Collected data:
┏━━

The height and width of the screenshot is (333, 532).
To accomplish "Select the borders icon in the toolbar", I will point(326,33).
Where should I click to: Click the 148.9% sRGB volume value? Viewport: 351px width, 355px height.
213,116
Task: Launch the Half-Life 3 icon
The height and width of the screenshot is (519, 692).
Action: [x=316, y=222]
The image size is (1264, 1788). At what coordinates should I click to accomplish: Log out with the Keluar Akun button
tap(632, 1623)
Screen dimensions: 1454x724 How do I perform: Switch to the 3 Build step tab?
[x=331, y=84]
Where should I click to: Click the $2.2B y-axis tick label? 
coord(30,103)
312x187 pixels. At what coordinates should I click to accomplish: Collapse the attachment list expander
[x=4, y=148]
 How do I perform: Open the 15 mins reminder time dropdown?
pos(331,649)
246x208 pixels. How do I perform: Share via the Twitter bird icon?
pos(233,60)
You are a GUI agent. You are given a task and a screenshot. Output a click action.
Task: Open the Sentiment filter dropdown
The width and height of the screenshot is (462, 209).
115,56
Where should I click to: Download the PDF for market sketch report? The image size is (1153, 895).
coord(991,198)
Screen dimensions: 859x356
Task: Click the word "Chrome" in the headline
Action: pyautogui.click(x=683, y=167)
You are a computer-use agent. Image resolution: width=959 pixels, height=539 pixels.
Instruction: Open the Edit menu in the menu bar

┗━━

Lines before the one containing "How do I perform: Open" are to be left out; that line and every line after it through the end of the data should be copied exactly.

Answer to this exercise:
 How do I perform: Open the 15 mins reminder time dropdown?
pos(331,649)
246x208 pixels. How do I perform: Share via the Twitter bird icon?
pos(233,60)
You are a GUI agent. You are given a task and a screenshot. Output a click action.
Task: Open the Sentiment filter dropdown
The width and height of the screenshot is (462, 209).
115,56
Where should I click to: Download the PDF for market sketch report? The image size is (1153, 895).
coord(991,198)
Screen dimensions: 859x356
Task: Click the word "Chrome" in the headline
Action: pyautogui.click(x=683, y=167)
You are a computer-use agent. Image resolution: width=959 pixels, height=539 pixels.
Instruction: Open the Edit menu in the menu bar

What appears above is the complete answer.